APÓS DENÚNCIAS DE ATRASO NA PLR, GRÁFICA AMARAL PAGA BÔNUS FINANCEIRO DOS EMPREGADOS DEVIDO AÇÃO SINDICAL

No início do último mês, nem todas gráficas, como a Amaral em Bragança Paulista, pagaram a segunda e última parcela do bônus financeiro (PLR) dos trabalhadores, como determina a Convenção Coletiva de Trabalho da classe. Frente à irregularidade logo denunciada pelo conjunto de gráficos aos Sindicato da categoria (Sindigráficos), a entidade cobrou rapidamente da empresa o devido pagamento, que foi quitado ainda no mês passado. A Gráfica Amaral não tem histórico de atraso da PLR. Justificou que teve uns problemas financeiros por isso ocorreu a pendência do pagamento no prazo determinado. Contudo, independente da situação da Amaral ou de qualquer empresa do ramo, a regra da PLR tem força de lei por ser um direito convencionado e não pode ser descumprida. Todavia, a Amaral fez a sua parte se corrigindo rapidamente da irregularidade após a cobrança.
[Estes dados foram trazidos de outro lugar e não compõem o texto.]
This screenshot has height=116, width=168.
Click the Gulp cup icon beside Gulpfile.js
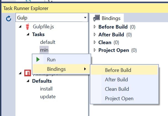28,26
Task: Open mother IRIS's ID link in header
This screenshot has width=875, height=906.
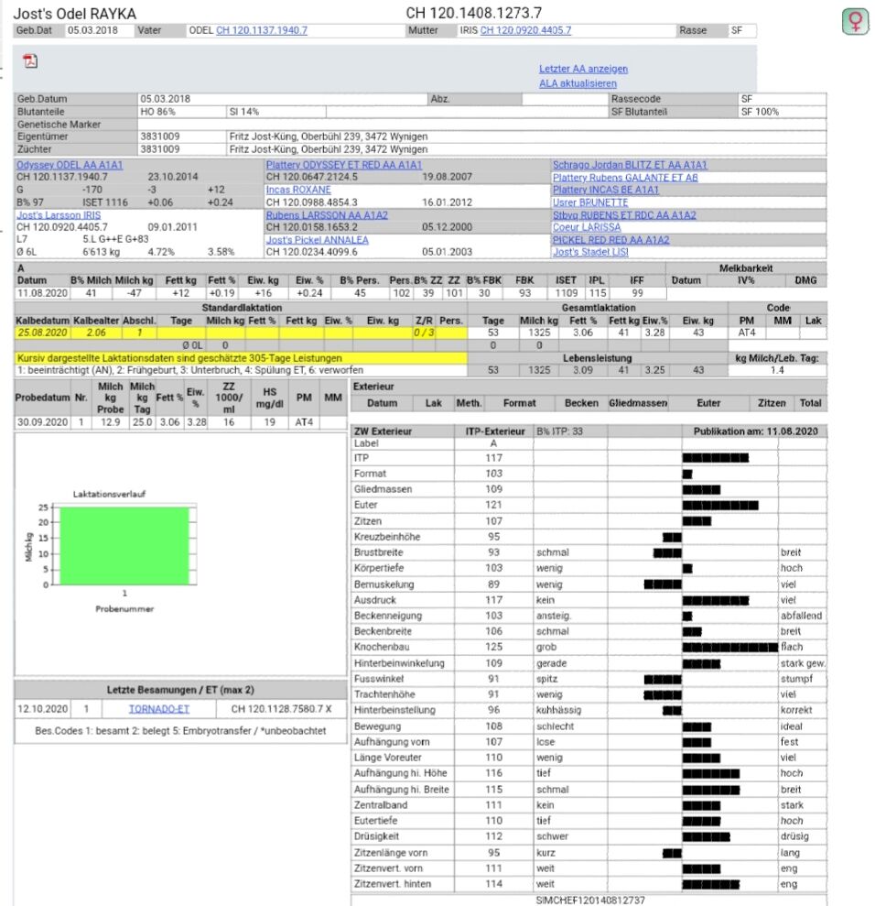Action: tap(525, 30)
Os trabalhadores, hoje a maioria de sindicalizados depois da última ação sindical em prol deles neste ano, foram indispensáveis para coibir a falha na PLR. A rápida denúncia dos gráficos associada com a imediata ação sindical fez com que tudo fosse resolvido. O papel do sindicalista gráfico Valter Correia, morador e trabalhador em Bragança Paulista, tem sido um elemento central no combate de irregularidade nas gráficas nesta cidade.

O Sindicato não se limita a atuar apenas no período da campanha salarial anual para garantir a renovação de direitos convencionados, mas o órgão da categoria costuma trabalhar diariamente durante todo o ano para coibir o descumprimento da Convenção Coletiva de Trabalho, da CLT e demais legislações e normas em defesa do trabalhador gráfico de toda a região.

Em junho último, por exemplo, depois de meses de cobrança sindical na gráfica Amaral, o vale-alimentação, que é outro direito convencionado da categoria, teve reajuste de 11%. Além disso, a empresa se comprometeu em não mais descontar sobre as férias dos gráficos o somatório de horas de atraso e dias de faltas do trabalhador ao emprego ao longo do ano. O Sindigráficos alertou que isso era ilegal.

Ainda em reunião com a Amaral no Sindicato dos Servidores Públicos de Bragança, o Sindigráficos combateu a falha no INSS e FGTS dos gráficos. Na ocasião, a empresa anunciou que quitou o passivo referente ao INSS. E quanto ao atraso de oito meses no FGTS dos funcionários, ela ficou de pagar por parte a partir de junho, condicionado ao prazo do pagamento salarial. Em cada mês, paga o FGTS do mês atual e um mês pendente.